Fersen haussa les épaules mais il avait pâli.
— Tu ne la connais pas !
— Crois-tu ? Ne serait-ce pas celle dont certaine lettre était tombée si malencontreusement entre les mains de Monsieur, voici plus d’un an, lettre que j’ai récupérée en assommant à moitié ce bon prince… et dont tu m’as remercié en m’insultant et en m’obligeant à t’assommer à ton tour2 ?
Une flamme de colère brilla dans les yeux du Suédois.
— Jamais je ne t’aurais cru capable d’employer de pareils moyens. Cela s’appelle…
— Du chantage ? Pourquoi pas ? Écoute-moi bien, Axel : tant qu’il ne s’agit que de moi, de ma vie, de ma sécurité, de mon avenir, je suis prêt à tous les dévouements sans contrepartie, à tous les abandons de ma propre volonté. Mais quand il s’agit de Judith, tu n’imagines sûrement pas de quoi je peux être capable. Et, sur mon honneur, sur celui de tous ceux qui ont porté mon nom, je te jure que je ne la laisserai pas sacrifier en me croisant les bras et, dussé-je susciter un scandale plus affreux encore que celui de ce maudit collier…
— Arrête ! cria Fersen.
Les deux hommes se regardèrent un instant avec les yeux égarés de ceux qui ne savent plus très bien ni ce qu’ils vont dire ni ce qu’ils vont faire.
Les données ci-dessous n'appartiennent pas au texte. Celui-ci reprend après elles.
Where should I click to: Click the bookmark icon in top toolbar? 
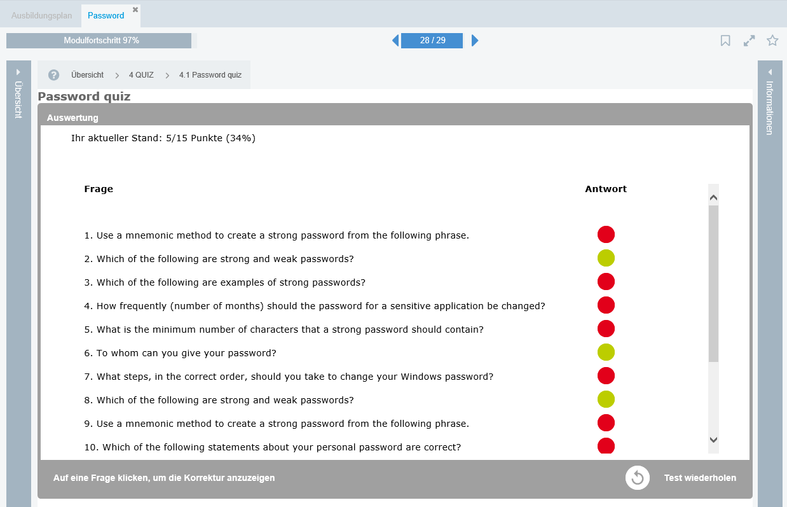coord(725,41)
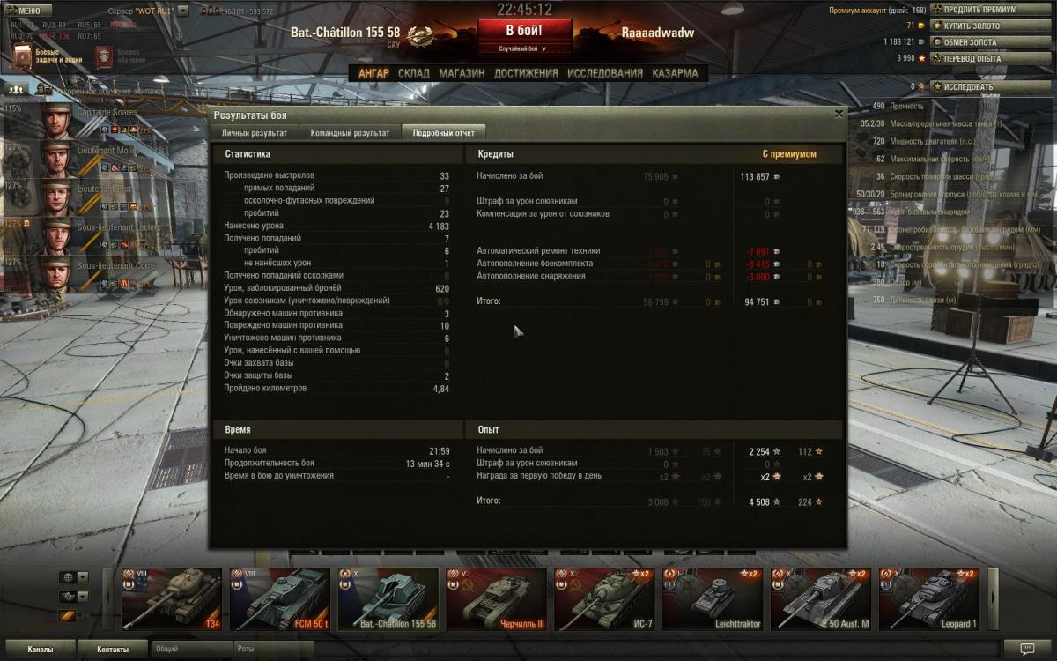Screen dimensions: 1057x661
Task: Click the premium-only filter stripe icon
Action: pos(67,615)
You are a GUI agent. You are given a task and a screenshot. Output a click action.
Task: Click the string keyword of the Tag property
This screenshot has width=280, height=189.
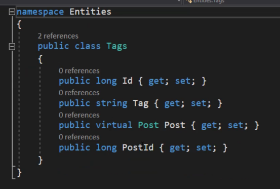tap(111, 103)
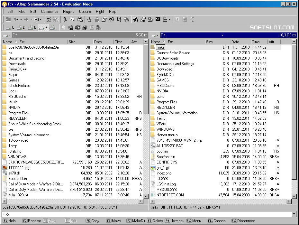Click the F5 Copy button
This screenshot has height=225, width=299.
[x=93, y=221]
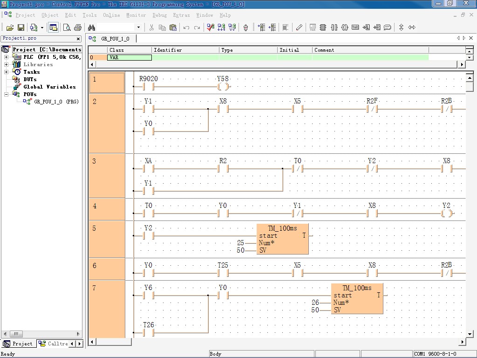The height and width of the screenshot is (358, 477).
Task: Click the VAR variable icon in toolbar
Action: click(355, 28)
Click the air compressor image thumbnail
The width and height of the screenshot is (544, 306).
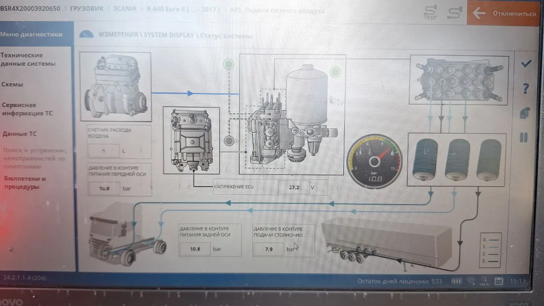point(116,87)
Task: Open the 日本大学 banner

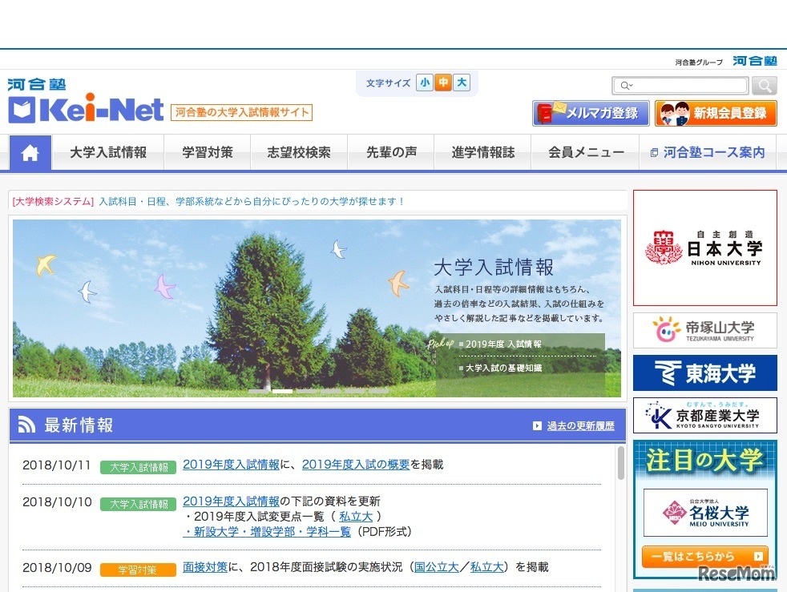Action: 704,248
Ceux de Gilles flambaient comme des torches. Le comte, alors, baissa les siens, hocha la tête, puis s’approchant de son ami posa sa main sur son épaule.
— Calme-toi ! Tu souffres, n’est-ce pas ?… Je ne peux pas t’en vouloir. C’est moi, au contraire, qui te demande pardon. Après ce que tu as fait, tu as tous les droits… et je sais que tu n’en abuseras pas…
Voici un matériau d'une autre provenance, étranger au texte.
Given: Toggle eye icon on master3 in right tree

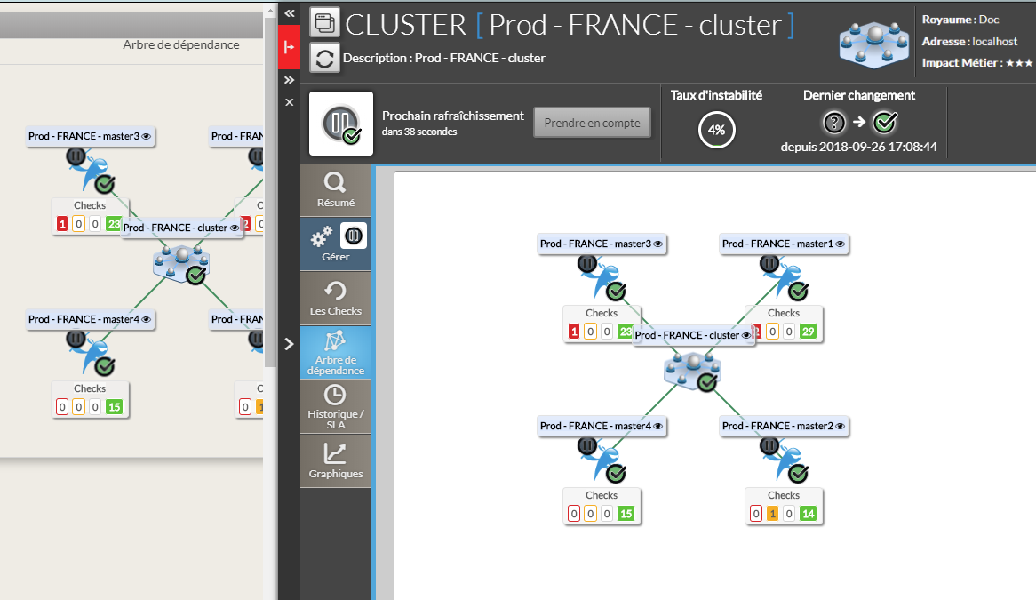Looking at the screenshot, I should (659, 244).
— N’en sois pas trop sûr !
— Si. Demain soir, je m’arrangerai pour voir la reine.
— Merci ! dit Gilles seulement. Je n’en demande pas davantage…
Mais, emporté par sa bonne volonté, Axel de Fersen avait fait preuve d’une assurance excessive en promettant de voir Marie-Antoinette dès le lendemain soir. Cela tenait à son ignorance totale de ce que pouvait être la vie à Fontainebleau lorsque le roi, la reine et toute la Cour y venaient pour les chasses d’automne.
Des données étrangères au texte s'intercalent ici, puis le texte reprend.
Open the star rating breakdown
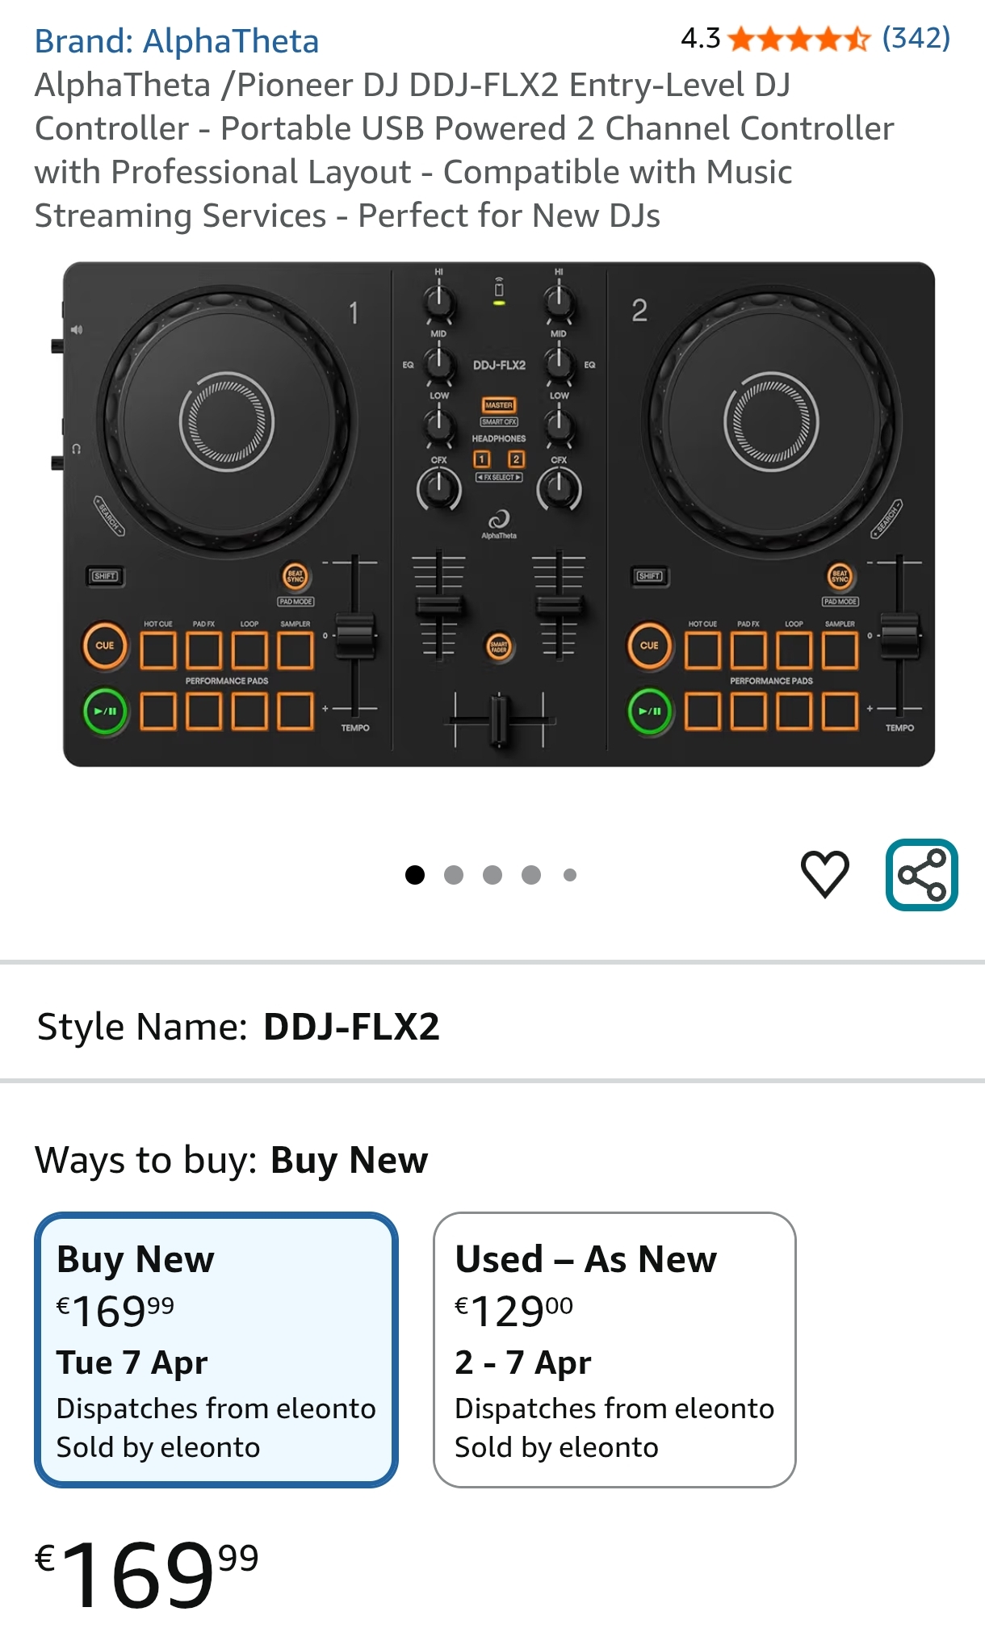The width and height of the screenshot is (985, 1645). [798, 39]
La petite ville de quelques centaines d’habitants autochtones, élevée dans une plaine sablonneuse sertie dans la grande forêt rocheuse auprès d’un château trois fois plus gros qu’elle, devait s’étirer suffisamment pour accueillir une énorme foule lorsque le tout-Versailles se déversait sur elle. Évidemment, les princes et les grands du royaume y possédaient presque tous une maison ou un hôtel.
Tout cela avait été construit à la suite du grand incendie qui, au début du siècle, avait ravagé la majeure partie de la cité qui n’était alors qu’une sorte de faubourg de sa voisine, Avon. Mais, depuis un an, le roi Louis XVI qui aimait beaucoup Fontainebleau en avait fait une ville à part entière en la dotant d’une administration municipale.
Reconnaissants, les gens de Fontainebleau se donnaient beaucoup de mal pour loger convenablement toute la suite d’un si bon roi et il n’était pas de maison qui n’accueillît un ou plusieurs courtisans dont le nom, d’ailleurs, était écrit à la craie sur la porte. Les appartements du château, en effet, en dépit du bâtiment édifié par Louis XVI le long de la galerie François Ier, étaient notoirement insuffisants et comme, en outre, ils étaient totalement vides de meubles, chacun de ceux qui avaient l’honneur de se les voir attribuer avait aussi l’obligation de se procurer le mobilier, ce qui faisait le bonheur de quelques tapissiers parisiens, pratiquant la location et qui avaient eu le bon esprit d’ouvrir une succursale dans la ville.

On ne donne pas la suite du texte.